Being a father is one of life's greatest joys, but the process of becoming a father involves some of the biggest challenges that men can experience in their adult lives. Few of us go into fatherhood prepared for what's in front of us as we try to meet the conflicting needs of our partners, children, and jobs. At the same time, our own experiences and needs can often get pushed down or go unseen. Friendships that we have relied on earlier in our adult lives can feel distant or inaccessible, and the emotional support that we previously received from our partners can disappear because of the constant need to care for a baby. We are alone precisely at the moment when we need the most help. By facing these challenges with courage and support, we can grow into men capable of being mature fathers and leaders.
This group will help men at the beginning of fatherhood to grow and meet the challenges they face through peer and expert support.
Josh Krieger, Psy.D. is a San Francisco-based clinical psychologist in private practice for the last 15 years. He specializes in working with men and couples. Josh has trained extensively in psychodynamic psychotherapy, mindfulness meditation, and integrative psychotherapy. He has been married for 20 years and has an 13-year-old son.
The cost for attending this 10-session group is $520.
The group will include 10 men and the leader. It is open to all men who have a child less than 2 years old or are about to have a baby. Group members should have a willingness to examine their interpersonal behaviors, to share parts of their private lives, and to give and receive supportive feedback from a small supportive group.
If you're interested in joining this group, please send an email to Josh Krieger at josh@joshkrieger.com
We each enter fatherhood carrying a set of assumptions, hopes, and expectations. Some of us enter fatherhood begrudgingly, fearing the loss of our independence. Some of us want to correct the ways our own fathers raised us for the sake of our children. Some of us feel excited about building our own family. Whatever your hopes and expectations, we’ll spend this session discussing what it means for each of us to become a father.
Before having a child, men often fear the loss of their independence, the loss of attention from their partners, and the potential loss of sex in their lives. After having a child, the aspects of life rarely return to the way they were before. This week we talk about our fears and hopes around how our marriages/partnerships will change after the birth of a child and the reality of how they are changing.
It’s often not just that life is busier after having a child, but old friends have moved away, responsibilities at work have increased, and in our free time we often want to sleep or just be alone in our man caves. While women quickly group up into moms’ groups and yoga classes, men can find themselves increasingly isolated at precisely the moment when deeper friendships matter the most. This week we’ll talk about isolation in fatherhood and the importance of sustaining meaningful friendships with other men.

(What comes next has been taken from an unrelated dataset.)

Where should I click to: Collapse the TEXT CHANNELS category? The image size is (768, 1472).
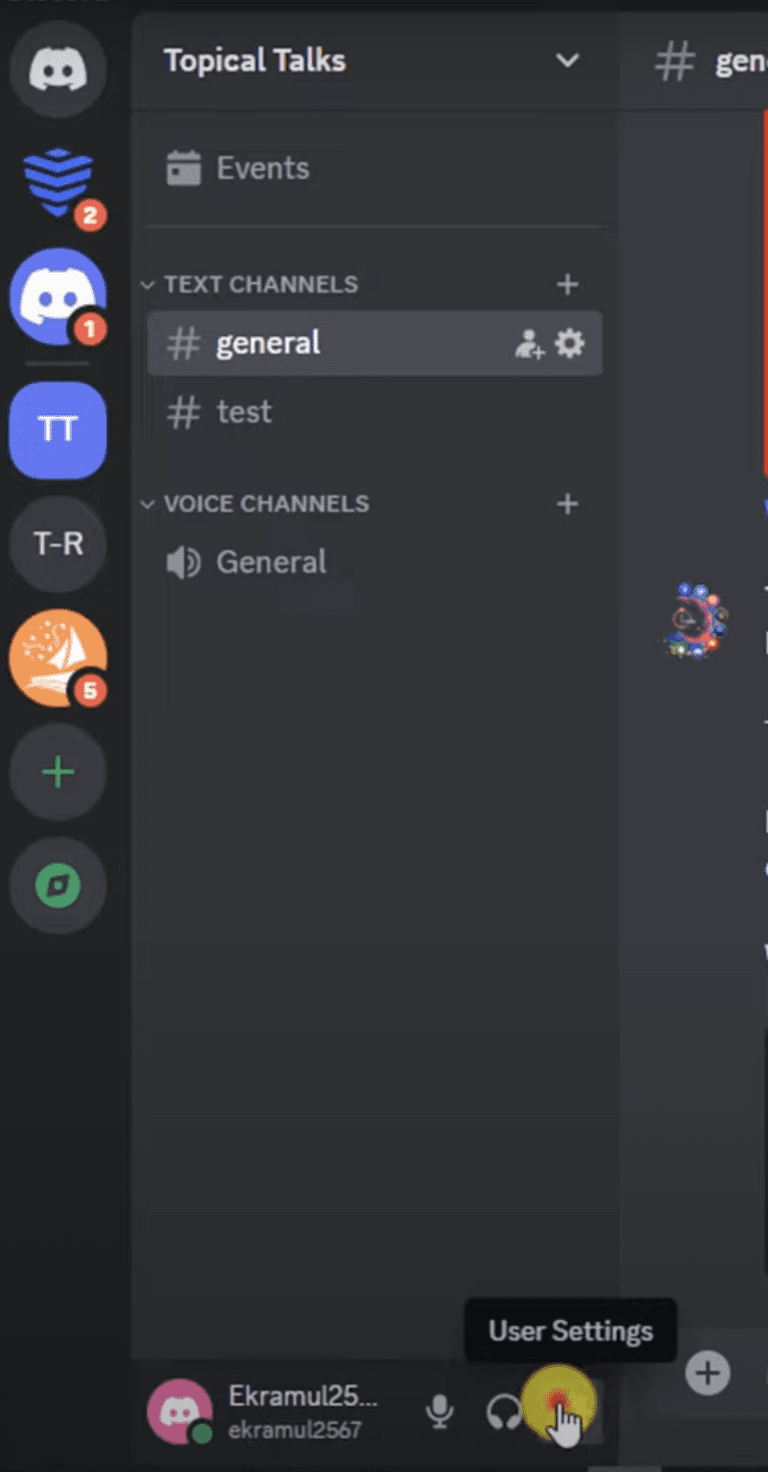pyautogui.click(x=147, y=284)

The birth of a first child often occurs at the same time as other bodily changes for men. We can begin to develop a “dad bod.” Changes in metabolism mean lower energy levels and weight gain. We can be more fatigued and don’t feel as attractive as we once were. Sexual desire and function also change as we age. This week we’ll talk about ways that each of us finds to care for ourselves amidst the challenges of fatherhood.
Parenting styles vary widely between cultures and family backgrounds. Traditional stereotypes often have mothers nurturing and protecting their children, while fathers help kids leave the nest and become independent. What is your parenting style, why do you have it, and what does that mean for you, your partner, and your kids?
Taking on the responsibility of becoming a parent involves a tremendous amount of self-sacrifice. This sacrifice is not simply not getting enough sleep or not having enough time to yourself, it is a willingness to let go of what you want and need, to tolerate frustration for the sake of others in your life, particularly your children. And different from other sacrifices, it just doesn’t seem to end. This week, we’ll focus on how to get your own needs met and how to manage things when others' needs are more important than your own.
This week focuses on healthy boundaries for your family. While you undoubtedly have already had conflicts with your in-laws (or your partner has, with your parents), the birth of a child creates a new necessity for rethinking old boundaries. One developmental task of a new family is how to establish a membrane around you and your family that is permeable to some relatives but not others.
Having children means much greater demands on our time and finances. Traditionally, fathers financially provided for their children, but were otherwise absent, but there are very different expectations of modern fathers. How do we manage the tradeoffs between being present as a parent and our own career aspirations? Do we withdraw from the family in order to financially support it or do we sacrifice a portion of our professional identity to care of the family? This session explores the tradeoffs men make as they balance career and family.
Just as you start to establish a routine with your new baby, either or both parents need to return to work. Couples solve these problems by getting nannies, sharing nannies, signing up for daycare, having grandparents involved, or with either or both parents caretaking for some of the week. We'll spend this session talking about the best ways to manage this step with your partner. Group members will have the chance to share their own perspectives on solving these challenges.
This is our last session. We will reflect together on the topics covered during the previous 9 weeks and what remains to be explored.